Segment Start: Source material

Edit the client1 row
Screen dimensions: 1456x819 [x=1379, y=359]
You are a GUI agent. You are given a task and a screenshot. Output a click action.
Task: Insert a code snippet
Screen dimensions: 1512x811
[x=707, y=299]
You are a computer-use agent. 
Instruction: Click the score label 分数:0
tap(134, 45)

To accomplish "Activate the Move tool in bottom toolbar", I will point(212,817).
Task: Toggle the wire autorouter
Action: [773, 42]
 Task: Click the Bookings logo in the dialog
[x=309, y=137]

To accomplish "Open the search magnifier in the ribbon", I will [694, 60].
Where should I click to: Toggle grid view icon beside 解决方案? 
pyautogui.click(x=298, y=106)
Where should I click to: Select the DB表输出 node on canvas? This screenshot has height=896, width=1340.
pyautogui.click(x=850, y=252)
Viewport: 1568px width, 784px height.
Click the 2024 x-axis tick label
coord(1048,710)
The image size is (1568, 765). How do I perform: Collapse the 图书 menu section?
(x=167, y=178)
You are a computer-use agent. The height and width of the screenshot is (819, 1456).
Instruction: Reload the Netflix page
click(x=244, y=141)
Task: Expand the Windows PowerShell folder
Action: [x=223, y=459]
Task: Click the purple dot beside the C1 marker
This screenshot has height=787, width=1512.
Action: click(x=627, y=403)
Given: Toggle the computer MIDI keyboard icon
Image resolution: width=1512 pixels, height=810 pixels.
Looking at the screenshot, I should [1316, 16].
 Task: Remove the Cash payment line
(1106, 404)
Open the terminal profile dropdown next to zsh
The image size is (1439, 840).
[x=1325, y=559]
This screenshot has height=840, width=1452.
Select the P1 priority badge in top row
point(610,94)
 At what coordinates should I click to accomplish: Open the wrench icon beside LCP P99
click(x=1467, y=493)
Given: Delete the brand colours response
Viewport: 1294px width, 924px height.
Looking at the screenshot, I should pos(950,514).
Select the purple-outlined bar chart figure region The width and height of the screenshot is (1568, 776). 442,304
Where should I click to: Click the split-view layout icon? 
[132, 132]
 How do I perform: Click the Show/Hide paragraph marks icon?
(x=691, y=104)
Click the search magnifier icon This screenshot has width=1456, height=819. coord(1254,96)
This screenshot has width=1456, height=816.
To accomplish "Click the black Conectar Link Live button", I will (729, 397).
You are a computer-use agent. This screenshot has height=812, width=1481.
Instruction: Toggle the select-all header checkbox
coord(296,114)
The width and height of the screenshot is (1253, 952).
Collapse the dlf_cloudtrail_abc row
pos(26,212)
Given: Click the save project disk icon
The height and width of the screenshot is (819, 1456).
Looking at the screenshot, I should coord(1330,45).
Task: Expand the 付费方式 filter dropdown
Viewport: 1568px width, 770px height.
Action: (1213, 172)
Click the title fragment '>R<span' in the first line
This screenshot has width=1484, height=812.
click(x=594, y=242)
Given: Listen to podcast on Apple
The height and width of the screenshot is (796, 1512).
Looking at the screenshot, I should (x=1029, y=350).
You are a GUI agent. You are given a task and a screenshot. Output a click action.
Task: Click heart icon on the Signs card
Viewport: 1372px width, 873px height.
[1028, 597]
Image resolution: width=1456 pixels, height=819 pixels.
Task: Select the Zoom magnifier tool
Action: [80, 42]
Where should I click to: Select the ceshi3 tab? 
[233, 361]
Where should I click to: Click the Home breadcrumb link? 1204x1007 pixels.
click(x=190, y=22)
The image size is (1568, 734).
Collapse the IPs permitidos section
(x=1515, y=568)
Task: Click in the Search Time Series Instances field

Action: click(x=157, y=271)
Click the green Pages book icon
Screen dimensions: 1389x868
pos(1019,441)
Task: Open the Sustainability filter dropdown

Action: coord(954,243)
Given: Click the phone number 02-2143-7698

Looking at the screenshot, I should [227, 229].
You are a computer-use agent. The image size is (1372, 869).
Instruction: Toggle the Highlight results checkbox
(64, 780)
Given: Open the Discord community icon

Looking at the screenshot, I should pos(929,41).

Segment End: Source material

Write the material out once more, exactly as it reads.

Edit the client1 row
Screen dimensions: 1456x819 [x=1379, y=359]
You are a GUI agent. You are given a task and a screenshot. Output a click action.
Task: Insert a code snippet
Screen dimensions: 1512x811
[x=707, y=299]
You are a computer-use agent. 
Instruction: Click the score label 分数:0
tap(134, 45)

To accomplish "Activate the Move tool in bottom toolbar", I will point(212,817).
Task: Toggle the wire autorouter
Action: [773, 42]
 Task: Click the Bookings logo in the dialog
[x=309, y=137]

To accomplish "Open the search magnifier in the ribbon", I will [694, 60].
Where should I click to: Toggle grid view icon beside 解决方案? 
pyautogui.click(x=298, y=106)
Where should I click to: Select the DB表输出 node on canvas? This screenshot has height=896, width=1340.
pyautogui.click(x=850, y=252)
Viewport: 1568px width, 784px height.
Click the 2024 x-axis tick label
coord(1048,710)
The image size is (1568, 765). How do I perform: Collapse the 图书 menu section?
(x=167, y=178)
You are a computer-use agent. The height and width of the screenshot is (819, 1456).
Instruction: Reload the Netflix page
click(x=244, y=141)
Task: Expand the Windows PowerShell folder
Action: [x=223, y=459]
Task: Click the purple dot beside the C1 marker
This screenshot has height=787, width=1512.
Action: click(x=627, y=403)
Given: Toggle the computer MIDI keyboard icon
Image resolution: width=1512 pixels, height=810 pixels.
Looking at the screenshot, I should [1316, 16].
 Task: Remove the Cash payment line
(1106, 404)
Open the terminal profile dropdown next to zsh
The image size is (1439, 840).
[x=1325, y=559]
This screenshot has height=840, width=1452.
Select the P1 priority badge in top row
point(610,94)
 At what coordinates should I click to accomplish: Open the wrench icon beside LCP P99
click(x=1467, y=493)
Given: Delete the brand colours response
Viewport: 1294px width, 924px height.
Looking at the screenshot, I should pos(950,514).
Select the purple-outlined bar chart figure region The width and height of the screenshot is (1568, 776). 442,304
Where should I click to: Click the split-view layout icon? 
[132, 132]
 How do I perform: Click the Show/Hide paragraph marks icon?
(x=691, y=104)
Click the search magnifier icon This screenshot has width=1456, height=819. coord(1254,96)
This screenshot has width=1456, height=816.
To accomplish "Click the black Conectar Link Live button", I will (729, 397).
You are a computer-use agent. This screenshot has height=812, width=1481.
Instruction: Toggle the select-all header checkbox
coord(296,114)
The width and height of the screenshot is (1253, 952).
Collapse the dlf_cloudtrail_abc row
pos(26,212)
Given: Click the save project disk icon
The height and width of the screenshot is (819, 1456).
Looking at the screenshot, I should coord(1330,45).
Task: Expand the 付费方式 filter dropdown
Viewport: 1568px width, 770px height.
Action: (1213, 172)
Click the title fragment '>R<span' in the first line
This screenshot has width=1484, height=812.
click(x=594, y=242)
Given: Listen to podcast on Apple
The height and width of the screenshot is (796, 1512).
Looking at the screenshot, I should (x=1029, y=350).
You are a GUI agent. You are given a task and a screenshot. Output a click action.
Task: Click heart icon on the Signs card
Viewport: 1372px width, 873px height.
[1028, 597]
Image resolution: width=1456 pixels, height=819 pixels.
Task: Select the Zoom magnifier tool
Action: [80, 42]
Where should I click to: Select the ceshi3 tab? 
[233, 361]
Where should I click to: Click the Home breadcrumb link? 1204x1007 pixels.
click(x=190, y=22)
The image size is (1568, 734).
Collapse the IPs permitidos section
(x=1515, y=568)
Task: Click in the Search Time Series Instances field

Action: click(x=157, y=271)
Click the green Pages book icon
Screen dimensions: 1389x868
pos(1019,441)
Task: Open the Sustainability filter dropdown

Action: coord(954,243)
Given: Click the phone number 02-2143-7698

Looking at the screenshot, I should [227, 229].
You are a computer-use agent. The image size is (1372, 869).
Instruction: Toggle the Highlight results checkbox
(64, 780)
Given: Open the Discord community icon

Looking at the screenshot, I should pos(929,41).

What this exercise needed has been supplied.